E-Bike Watts and your Motor’s Performance

Believe it or not power ratings are misleading, even from bigger name motor manufacturers. The problem is that manufacturers don’t use the same standards to label their motors and consumers often don’t understand the differences.

A “watt” is a unit of power, named for Scottish Engineer James Watt.

Watts measure the instantaneous power output (or input) of a machine, such as the electric motor on your e-bike. The number of watts used by an electric motor at any moment equals the voltage supplied by the battery multiplied by the current flowing from the battery to the motor. So an e-bike motor connected to a 24V battery being supplied with 10 amps of current would be powered at 24*10=240 watts.

calculating the peak power of an e-bike is simple.

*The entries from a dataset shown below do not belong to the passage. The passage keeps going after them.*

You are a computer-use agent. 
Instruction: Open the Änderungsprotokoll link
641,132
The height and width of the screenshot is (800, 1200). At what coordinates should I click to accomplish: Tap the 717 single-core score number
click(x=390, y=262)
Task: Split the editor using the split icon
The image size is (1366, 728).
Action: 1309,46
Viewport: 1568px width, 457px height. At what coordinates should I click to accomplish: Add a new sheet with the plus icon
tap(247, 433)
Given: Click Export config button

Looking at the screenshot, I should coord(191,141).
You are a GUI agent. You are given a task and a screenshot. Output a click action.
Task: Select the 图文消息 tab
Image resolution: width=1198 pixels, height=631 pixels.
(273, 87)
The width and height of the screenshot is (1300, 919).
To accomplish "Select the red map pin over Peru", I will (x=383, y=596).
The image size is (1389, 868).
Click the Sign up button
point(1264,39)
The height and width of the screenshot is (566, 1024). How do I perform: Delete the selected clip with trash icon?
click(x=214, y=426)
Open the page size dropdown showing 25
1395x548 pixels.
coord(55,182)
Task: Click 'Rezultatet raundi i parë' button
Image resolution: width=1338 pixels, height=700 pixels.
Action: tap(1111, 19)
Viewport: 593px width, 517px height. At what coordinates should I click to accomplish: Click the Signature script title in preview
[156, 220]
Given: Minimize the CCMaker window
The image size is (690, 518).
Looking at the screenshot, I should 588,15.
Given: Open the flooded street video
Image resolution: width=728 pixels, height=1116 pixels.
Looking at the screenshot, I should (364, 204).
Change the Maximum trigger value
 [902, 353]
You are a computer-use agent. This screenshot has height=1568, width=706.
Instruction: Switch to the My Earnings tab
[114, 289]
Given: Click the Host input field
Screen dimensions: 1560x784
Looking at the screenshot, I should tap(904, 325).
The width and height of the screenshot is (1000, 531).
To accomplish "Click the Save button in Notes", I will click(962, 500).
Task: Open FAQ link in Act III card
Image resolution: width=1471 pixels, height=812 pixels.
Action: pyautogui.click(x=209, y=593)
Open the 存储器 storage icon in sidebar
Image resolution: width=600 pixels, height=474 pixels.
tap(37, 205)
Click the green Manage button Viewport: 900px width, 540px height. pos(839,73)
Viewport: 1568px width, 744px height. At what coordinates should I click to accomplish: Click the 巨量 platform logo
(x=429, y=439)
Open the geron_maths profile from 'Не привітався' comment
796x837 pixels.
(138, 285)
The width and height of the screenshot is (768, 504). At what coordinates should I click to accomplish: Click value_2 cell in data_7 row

You just multiply the voltage of the battery by the maximum current the bike can handle. The maximum current is determined by the e-bike’s controller and is usually somewhere between 15-30 amps. An e-bike with a 48V battery and a 20 amp peak controller would theoretically be capable of a nominal 960 watts of instantaneous power.

LIES, IT’S ALL LIES I TELL YA!!!!!!

Many manufacturers under rate the bike’s power for legal and shipping reasons. An example of a standard 250-watt electric bicycle conversion kit is rated at 250w. But looking at the specifications, you’ll see the 36V controller has a peak current limit of 15A. Doing the math shows us that 36V * 15A = 540 peak watts.

This is very common in the industry. Ebikes sold with “250 watt” motors often come standard with 36V batteries and 15 or 20 amp controllers. So a 15 amp controller would mean the actual peak power supplied to the motor is closer to 540 watts and a 20 amp controller would be over 700 watts.

How do e-bike manufacturers get away with this? One way is to rate the motor for “continuous power” instead of “peak power”. The difference between continuous power and peak power is that continuous power essentially means the power a motor can safely handle for an indefinite amount of time without damage or overheating the motor. A “250 watt continuous” motor, theoretically, could run forever at 250 watts without overheating, but any more power would cause it to eventually overheat. Most of the time a “250 watt continuous” motor can handle more than 250 watts continuously, meaning the numerical naming convention is inaccurate and misleading.

A 500 watt electric bicycle conversion kit may be listed as a 500 watt kit, yet a closer inspection could show that the kit comes with a 48V battery and a 20 amp peak controller. The math shows us that this kit is in fact capable of putting out 48V x 20A=960 watts, essentially a 1,000 watt kit.

Limiting the wattage of e-bike motors doesn’t necessarily limit how powerful they can be. Even though a motor is marked as 250 watts (and even if it may actually be a true 250 watt motor), anyone could connect it to a 48V battery and run 20 amps through the motor to achieve 1,000 watts of power. Of course this could eventually damage or destroy the motor, but it is still demonstrates how it is entirely possible from a practical standpoint.